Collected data
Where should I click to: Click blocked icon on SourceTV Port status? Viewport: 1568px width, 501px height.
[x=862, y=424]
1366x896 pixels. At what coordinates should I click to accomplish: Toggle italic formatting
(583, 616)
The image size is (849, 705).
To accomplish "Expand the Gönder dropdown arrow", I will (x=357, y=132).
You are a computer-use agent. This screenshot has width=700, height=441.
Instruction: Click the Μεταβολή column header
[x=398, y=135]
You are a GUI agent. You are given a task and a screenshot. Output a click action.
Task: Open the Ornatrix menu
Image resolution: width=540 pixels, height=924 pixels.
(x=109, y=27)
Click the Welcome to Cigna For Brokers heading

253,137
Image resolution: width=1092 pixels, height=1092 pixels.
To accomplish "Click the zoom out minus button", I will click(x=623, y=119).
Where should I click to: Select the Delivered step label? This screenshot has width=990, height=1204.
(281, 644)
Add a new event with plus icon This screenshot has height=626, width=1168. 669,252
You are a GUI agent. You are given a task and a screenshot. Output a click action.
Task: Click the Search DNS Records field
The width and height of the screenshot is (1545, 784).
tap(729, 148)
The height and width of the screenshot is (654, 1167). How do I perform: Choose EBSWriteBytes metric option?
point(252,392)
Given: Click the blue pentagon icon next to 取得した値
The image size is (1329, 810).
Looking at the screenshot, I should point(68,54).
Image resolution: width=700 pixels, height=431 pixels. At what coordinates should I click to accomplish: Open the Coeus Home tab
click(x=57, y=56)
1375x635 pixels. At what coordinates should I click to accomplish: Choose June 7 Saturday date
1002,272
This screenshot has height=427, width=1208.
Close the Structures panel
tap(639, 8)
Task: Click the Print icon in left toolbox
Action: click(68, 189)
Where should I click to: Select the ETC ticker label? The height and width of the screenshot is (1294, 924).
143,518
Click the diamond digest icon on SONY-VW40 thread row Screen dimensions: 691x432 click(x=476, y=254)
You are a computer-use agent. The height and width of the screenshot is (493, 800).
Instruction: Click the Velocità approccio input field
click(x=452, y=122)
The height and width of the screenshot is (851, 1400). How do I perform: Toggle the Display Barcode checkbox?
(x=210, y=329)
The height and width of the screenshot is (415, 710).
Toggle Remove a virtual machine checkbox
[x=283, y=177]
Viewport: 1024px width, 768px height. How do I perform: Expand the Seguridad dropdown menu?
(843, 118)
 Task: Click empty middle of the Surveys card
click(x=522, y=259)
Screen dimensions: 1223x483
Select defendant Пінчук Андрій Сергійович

WHAT IS BEING ASKED
Give again, word for word, every line from the one holding "Where should I click to: Select the ETC" to the end of the data.

ANSWER TO THIS TASK
Where should I click to: Select the ETC ticker label? The height and width of the screenshot is (1294, 924).
143,518
Click the diamond digest icon on SONY-VW40 thread row Screen dimensions: 691x432 click(x=476, y=254)
You are a computer-use agent. The height and width of the screenshot is (493, 800).
Instruction: Click the Velocità approccio input field
click(x=452, y=122)
The height and width of the screenshot is (851, 1400). How do I perform: Toggle the Display Barcode checkbox?
(x=210, y=329)
The height and width of the screenshot is (415, 710).
Toggle Remove a virtual machine checkbox
[x=283, y=177]
Viewport: 1024px width, 768px height. How do I perform: Expand the Seguridad dropdown menu?
(843, 118)
 Task: Click empty middle of the Surveys card
click(x=522, y=259)
Screen dimensions: 1223x483
Select defendant Пінчук Андрій Сергійович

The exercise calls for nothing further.